Komisi Pemberantasan Korupsi (KPK) menghargai upaya Ditjen Pemasyarakatan meski menyesalkan kejadian narapidana kasus korupsi yang masih bisa berkeliaran di luar sel. "Hal ini tentu berisiko bagi kredibilitas Kemenkumham, khususnya Ditjen PAS," kata Juru Bicara KPK Febri Diansyah.
(Baca: Ketahuan Pelesiran, Setya Novanto Dipindah ke Lapas Gunung Sindur)
Sel Abal-abal di LP Sukamiskin
Bukan sekali dua kali politisi Golkar itu berbuat ulah di penjara. Pada Juli 2018, presenter berita Najwa Shihab dan tim Mata Najwa bersama Direktur Jenderal Pemasyarakatan Sri Puguh Budi Utami menggelar inspeksi mendadak (sidak) ke LP Sukamiskin.
Salah satu kamar yang disambangi adalah kamar Novanto. Saat itu Najwa sempat berbincang sejenak dengannya untuk menanyakan soal kabar Novanto di penjara hingga soal e-KTP. "Saya sedang belajar ikhlas," kata Novanto saat itu dikutip dari video Mata Najwa di Youtube.
Meski demikian, Najwa sempat meragukan keaslian kamar tahanan Novanto lantaran stiker identitas pengguna kamar baru terlihat ditempel, barang yang dinilai tak sesuai profil Novanto karena di dalam sel ada parfum wanita dan tidak ada tumpukan baju laiknya orang yang tinggal lama.

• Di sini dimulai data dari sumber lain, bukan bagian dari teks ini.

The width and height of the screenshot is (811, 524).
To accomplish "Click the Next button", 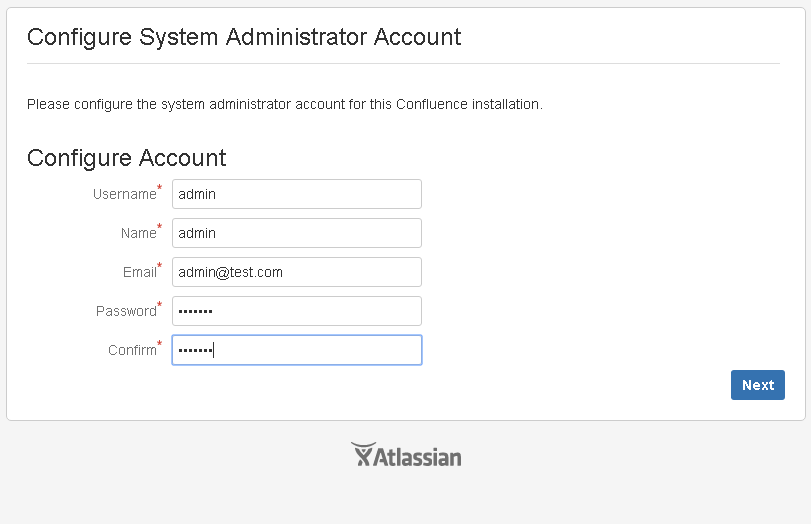I will 758,385.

Hal ini lantas ditanyakan kepada Menteri Hukum dan HAM (Menkumham) Yasonna Laoly yang kemudian mengakui ada kejanggalan pada kamar Novanto. "Kalau kami lihat dari kepribadian dan gaya beliau, itu mencurigakan," kata Laoly.
(Baca: Kemenkumham Jamin Setnov Tidak Pelesiran Lagi dari Penjara)

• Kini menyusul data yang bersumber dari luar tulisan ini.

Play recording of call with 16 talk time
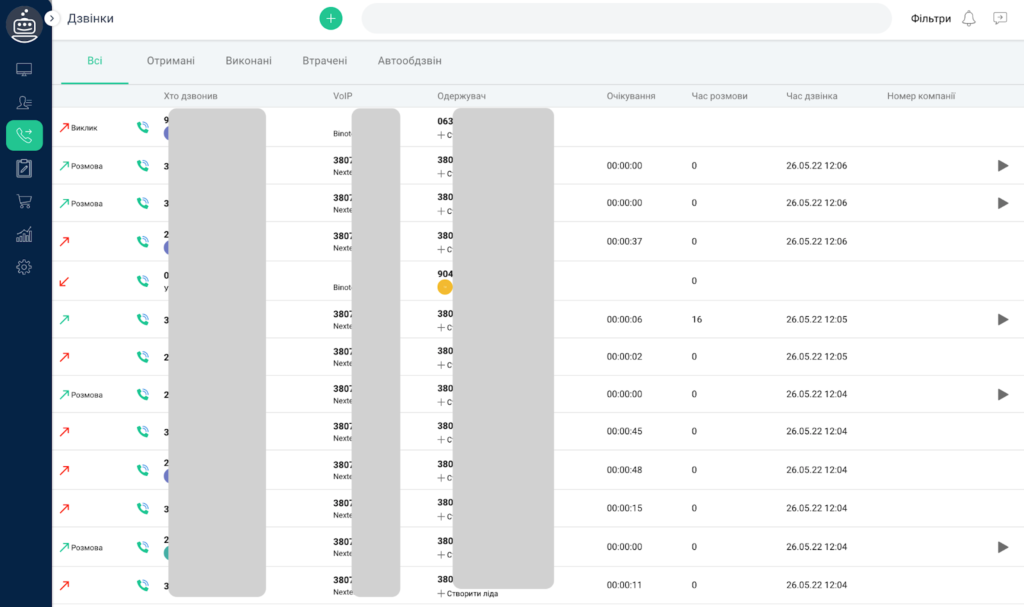This screenshot has height=607, width=1024. 1003,319
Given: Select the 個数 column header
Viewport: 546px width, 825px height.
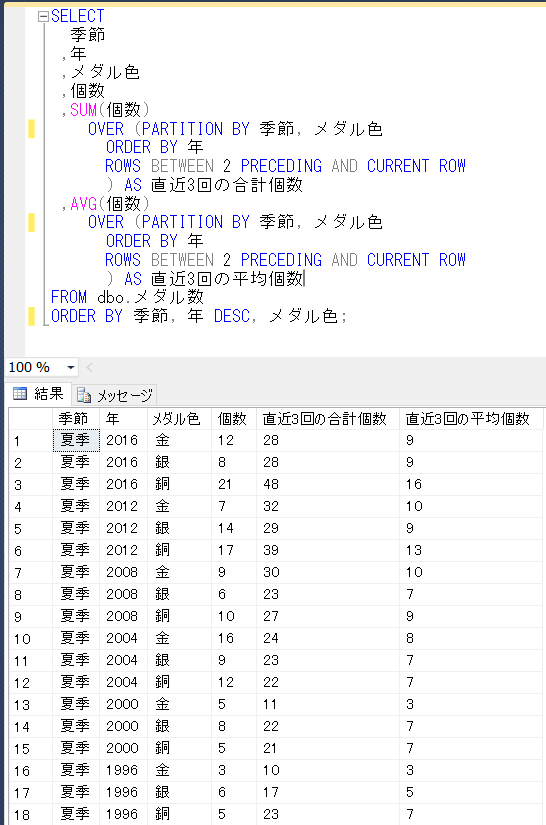Looking at the screenshot, I should pyautogui.click(x=234, y=419).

Najwa bahkan mengaku mengorek penjelasan dari dua orang dalam LP Sukamiskin. Hasilnya, sel yang terlihat sederhana tersebut bukanlah kamar aslinya. Novanto sesungguhnya mendekam di sel Blok Timur Bawah nomor 3. Bukan hanya itu, sel nomor 3 digabung dengan sebelahnya yakni nomor 2 untuk ditinggali Novanto. "Informasi yang kami terima, sering ada mobil datang mengisi barang di kamar itu," kata Najwa kepada Laoly.
Tak hanya itu, April lalu sempat beredar pula foto Novanto sedang makan di sebuah restoran Padang. Namun Kemenkumham menyebut saat itu dia sedang dibantarkan ke RSPAD Gatot Subroto. Adapun saat itu restoran nasi padang berlokasi di dalam kompleks RSPAD dan Novanto makan dalam kondisi dikawal.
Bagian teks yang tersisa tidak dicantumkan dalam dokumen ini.